届かぬ注意

とある高校で全校集会があった。


もうすぐ夏休みを迎えるというその高校の体育館には全校生徒が集まっていた。先生方が順番に体育館の壇上に立って夏休み前にいろいろな話をしていくのだが、浮かれている生徒たちは当然そんな言葉に聞く耳なんて持たない。

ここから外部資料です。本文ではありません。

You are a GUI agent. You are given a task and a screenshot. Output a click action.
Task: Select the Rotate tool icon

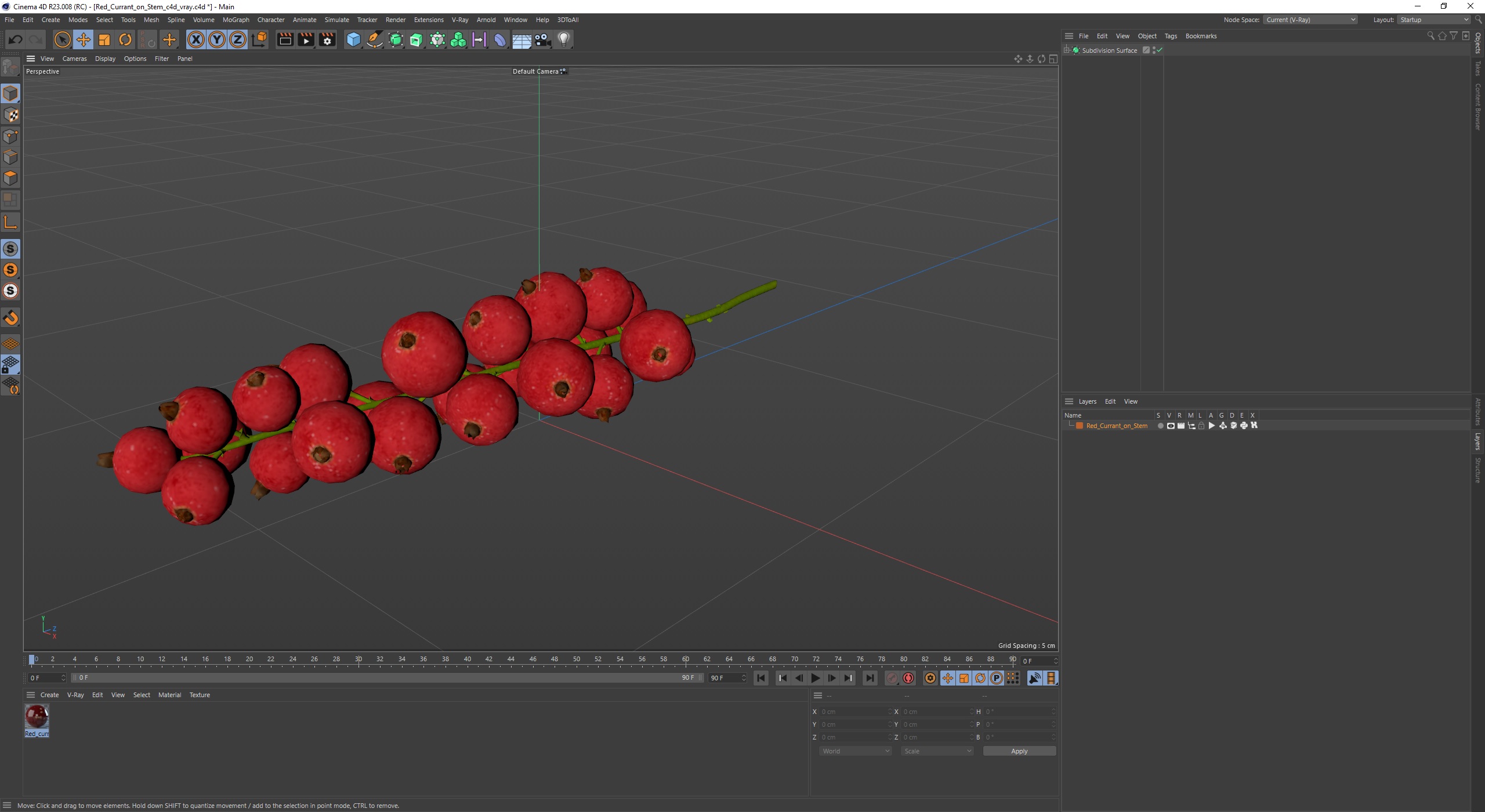click(126, 38)
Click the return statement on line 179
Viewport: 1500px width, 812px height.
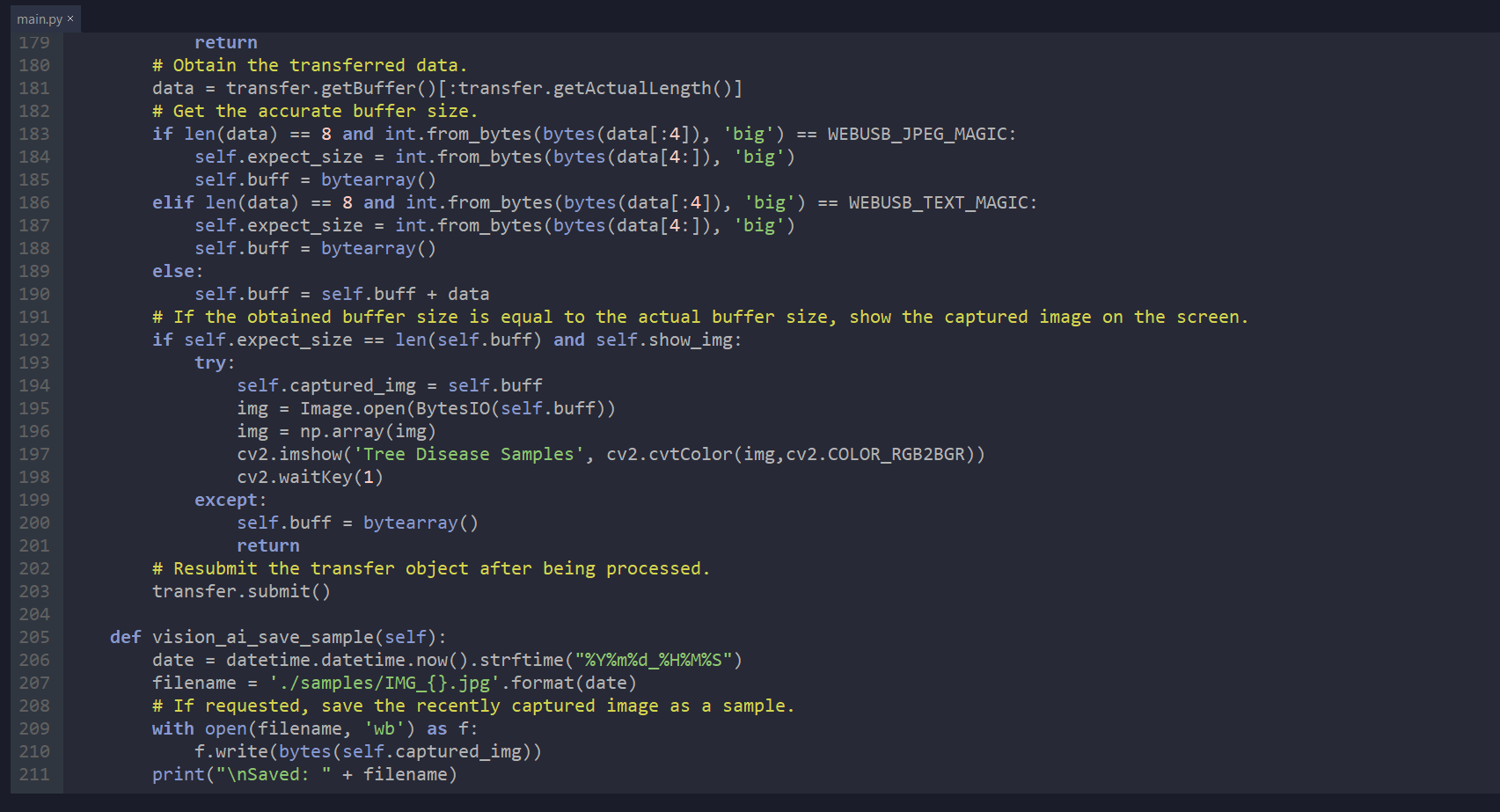click(225, 41)
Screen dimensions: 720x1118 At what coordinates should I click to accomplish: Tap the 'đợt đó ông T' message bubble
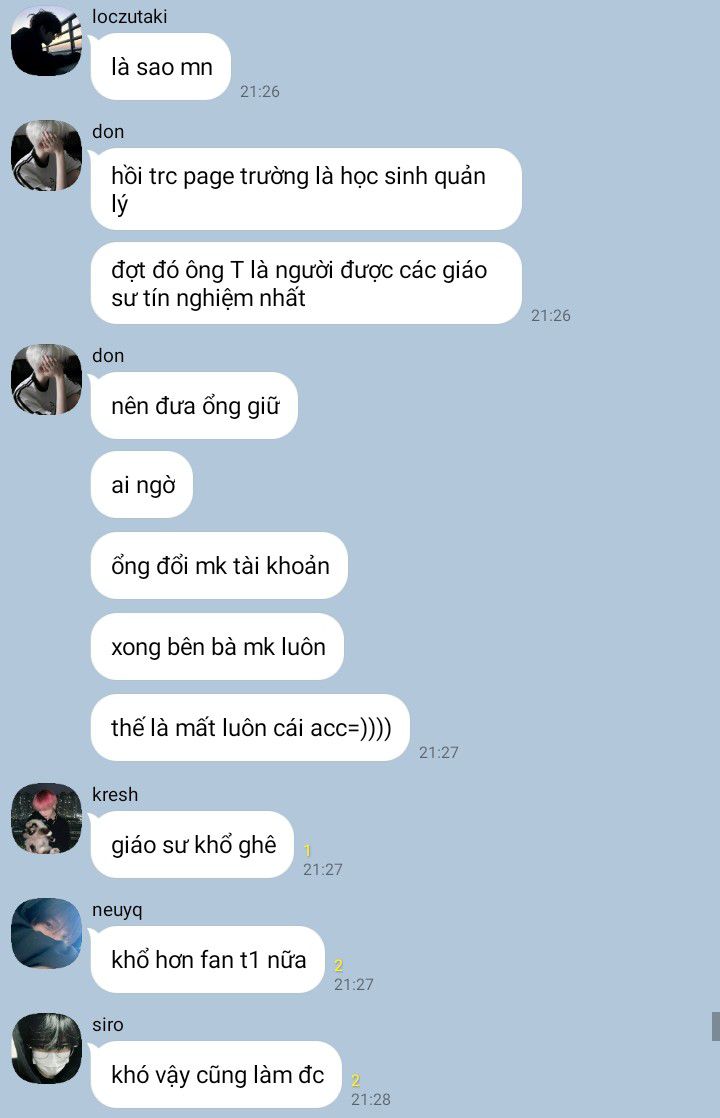[x=306, y=283]
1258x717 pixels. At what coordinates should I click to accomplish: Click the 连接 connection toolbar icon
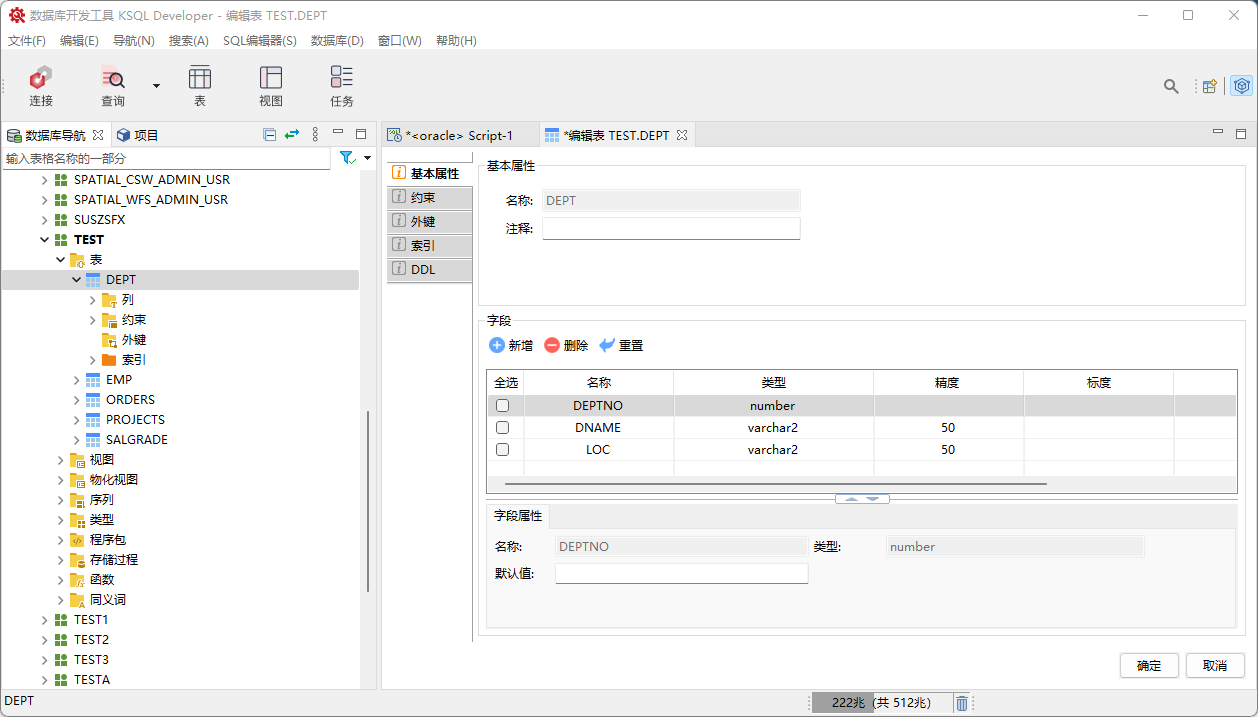point(41,85)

どの先生が話してもお構いなしにざわざわと私語が続いていた。それは生徒指導の先生が壇上に上がっても変わらず、依然として好き勝手話続けていた。


そんな中、私はきちんと先生の言葉に耳を傾けていた。


生徒指導の先生は話し出す。


「最近皆さん気の緩みか知りませんが、人の話を聞いていない人が多い! もっとしっかり話している人に注目して聞き耳を立てるようにしないと……」


なるほど、今日の注意の内容は”人の話を聞かない人の話”か。


……だが待ってほしい。”人の話を聞かない人”は話を聞かないのだから、”人の話を聞かない人の話”も聞かないのではないだろうか。結局その”人の話を聞かない人の話”を聞いているのはきちんと”人の話を聞いている人”なのではないだろうか。


つまりこの注意事項は該当者には届かない仕組みになっているのである!


先生は先ほどからひたすら”人の話を聞かない人の話”をしているが、相変わらず体育館の中は私語で賑わっていた……。